In the US, the Foreign Corrupt Practices Act (FCPA) is the principal federal law that makes it a crime to pay a bribe to a foreign public official for the purpose of obtaining or retaining business. Bribery of domestic public officials is illegal under Section 201 of Title 18 of the US Code, while bribery between entities in the private sector is prohibited at the individual state level.

The FCPA, enforced by the Department of Justice and Securities and Exchange Commission, applies to any company that does business internationally or whose securities are listed in the US. Besides covering anti-bribery, the FCPA also has a books and records and internal controls provision, and companies as well as individuals can be held liable for violations.

10 Questions To Ask About Your FCPA/Anti-Corruption Training Program

When it comes to FCPA/anti-corruption training, the focus should be on awareness, reporting and prevention, not legal jargon.
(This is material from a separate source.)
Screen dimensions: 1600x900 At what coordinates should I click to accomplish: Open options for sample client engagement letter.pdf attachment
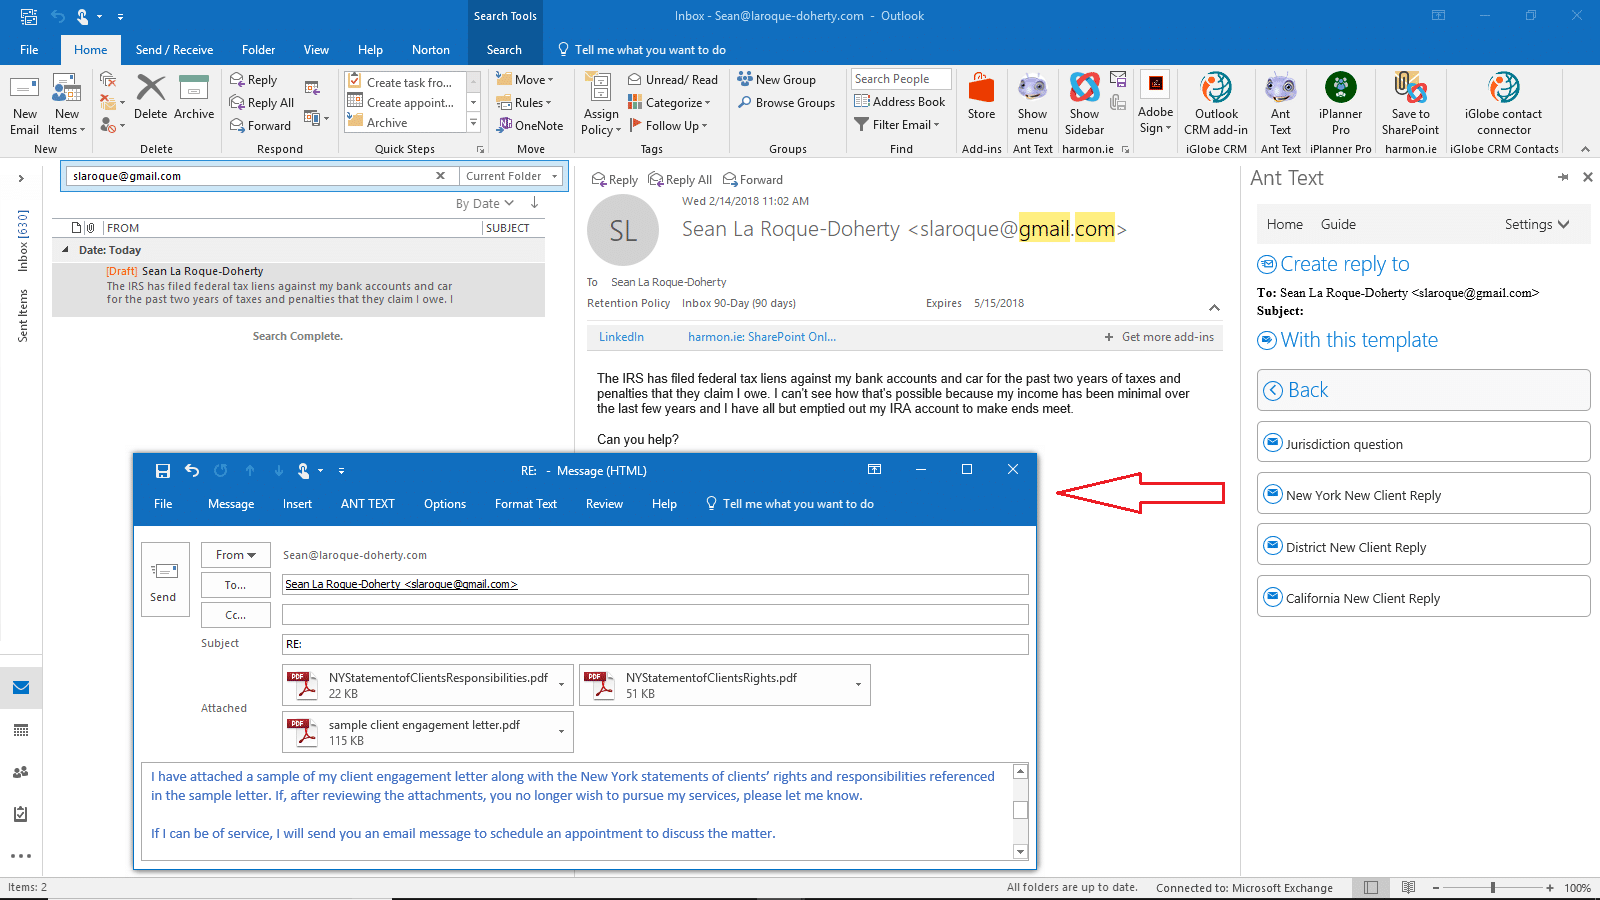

Here’s a list of ten questions that can help you assess whether your training is targeting the right priorities for your organization.

  1. Do your employees, partners and third parties know what constitutes bribery and corruption in your specific organization and industry?
  2. Are they familiar with the anti-bribery provisions that apply in the countries and regions where you do business?
  3. Can they spot the warning signs and red flags of bribery – both the obvious and subtle ones –  they may encounter in their work?
  4. Do they know how to use your reporting procedures to report actual or suspected acts of bribery?
  5. Can they differentiate between appropriate and inappropriate business gifts and know what’s acceptable under your Gifts and Entertainment Policy?
  6. Can they tell the difference between an illegal bribe and a permissible facilitation payment?
  7. Are they clear about who is a “foreign government official” under the FCPA? (It’s a broad category and not always easy to know).
  8. Do they feel comfortable asking for help in making the right decisions when encountering ethical grey areas?
  9. Do they understand the disciplinary actions that everyone – from the CEO to new hires to intermediaries –  faces for engaging in bribery and other corrupt behavior?
  10. Can they demonstrate in their daily business practices and behavior their commitment to your Code of Conduct and anti-corruption program?
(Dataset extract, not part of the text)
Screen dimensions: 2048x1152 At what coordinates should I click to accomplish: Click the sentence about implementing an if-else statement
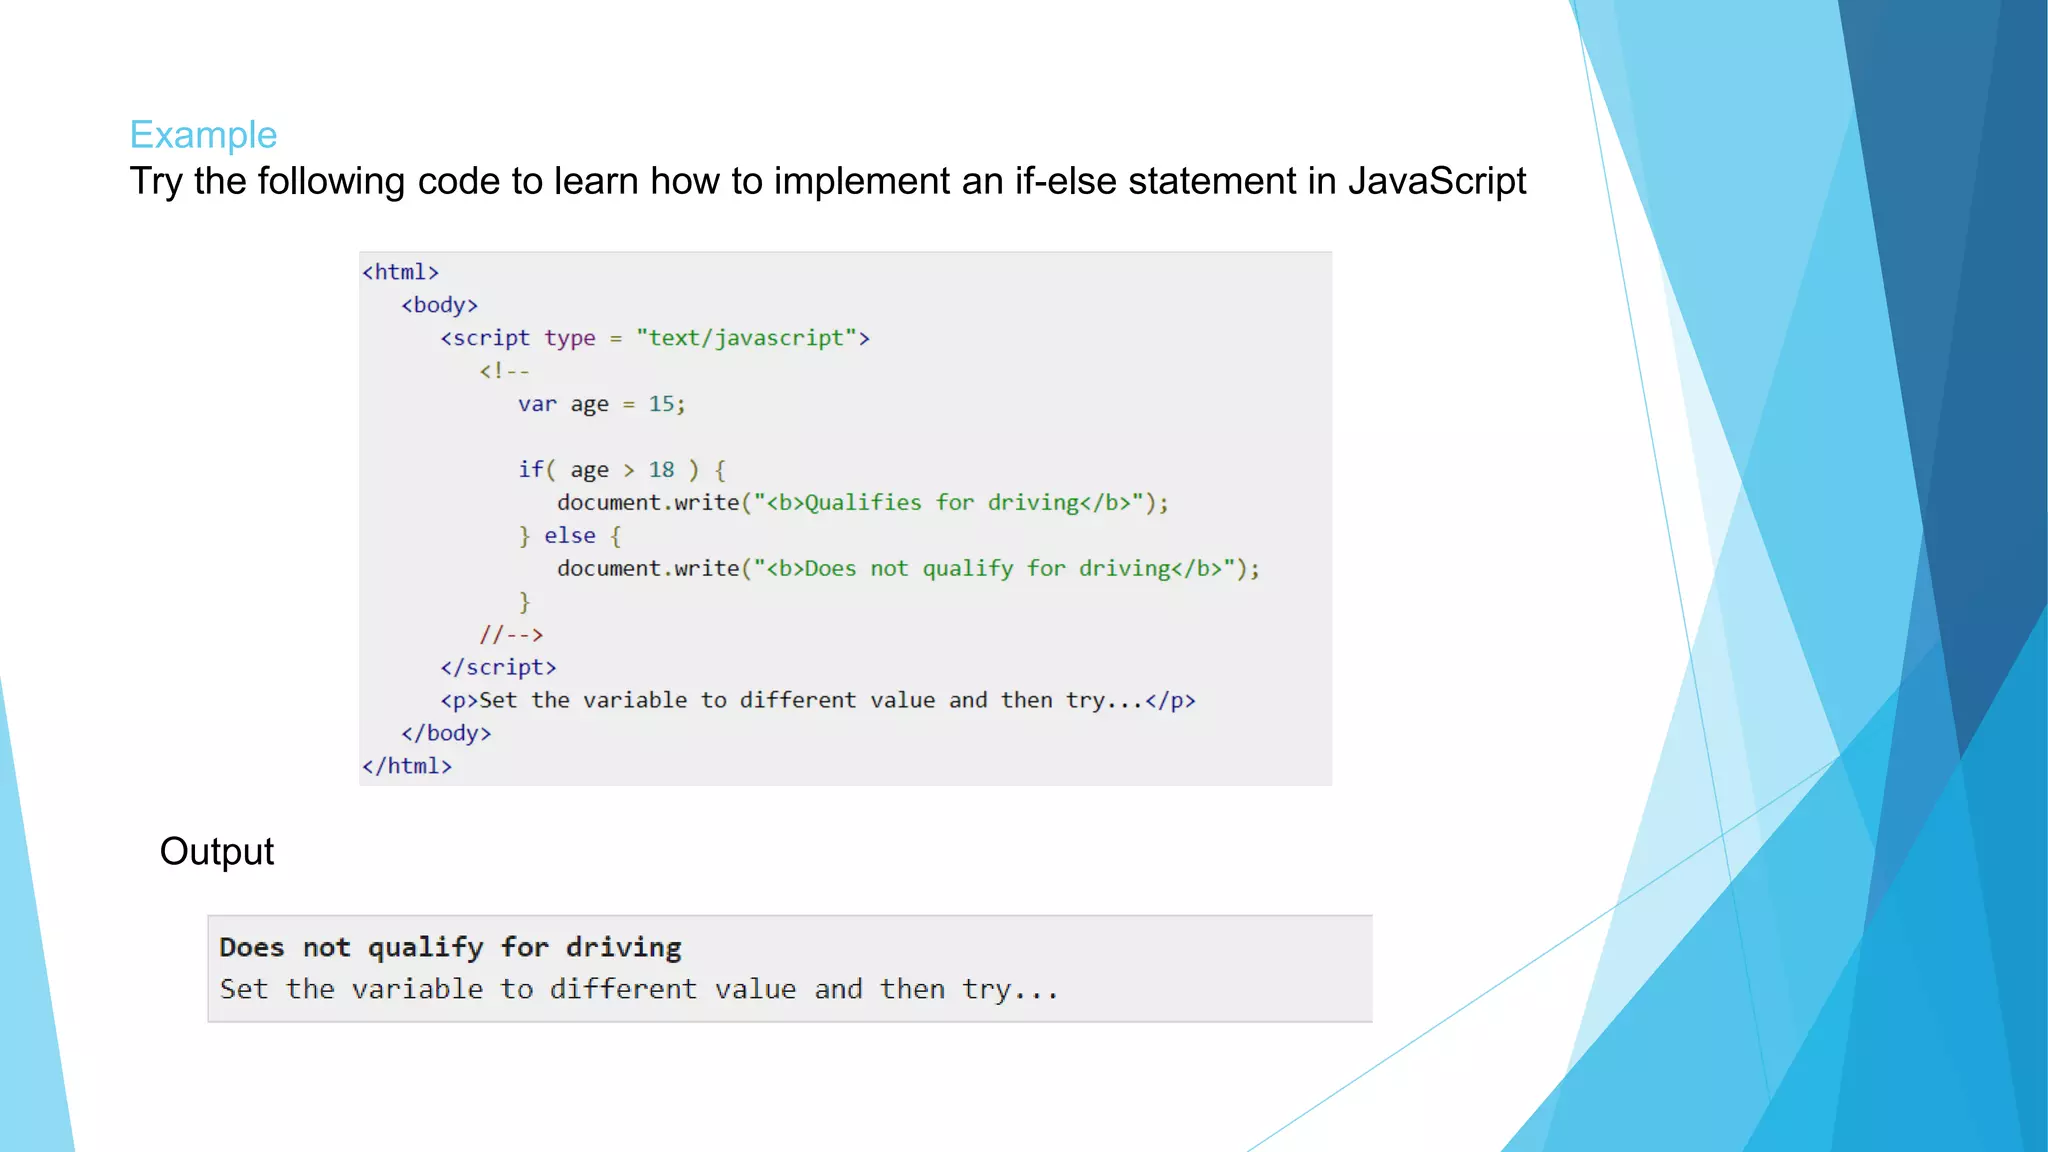(827, 182)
If you can answer “yes” to the 10 questions, congrats! If not, it’s time to reevaluate your anti-corruption training.

Traliant Insight

The World Bank Group estimates that businesses and individuals pay an estimated $1.5 trillion in bribes each year, causing widespread damage to the global economy and social fabric of nations. By making your anti-bribery/anti-corruption training a cornerstone of a robust compliance program, you can communicate the importance of ethical behavior to your employees, partners and third parties, while ensuring they know how to act and react to specific risks they may encounter in their business interactions.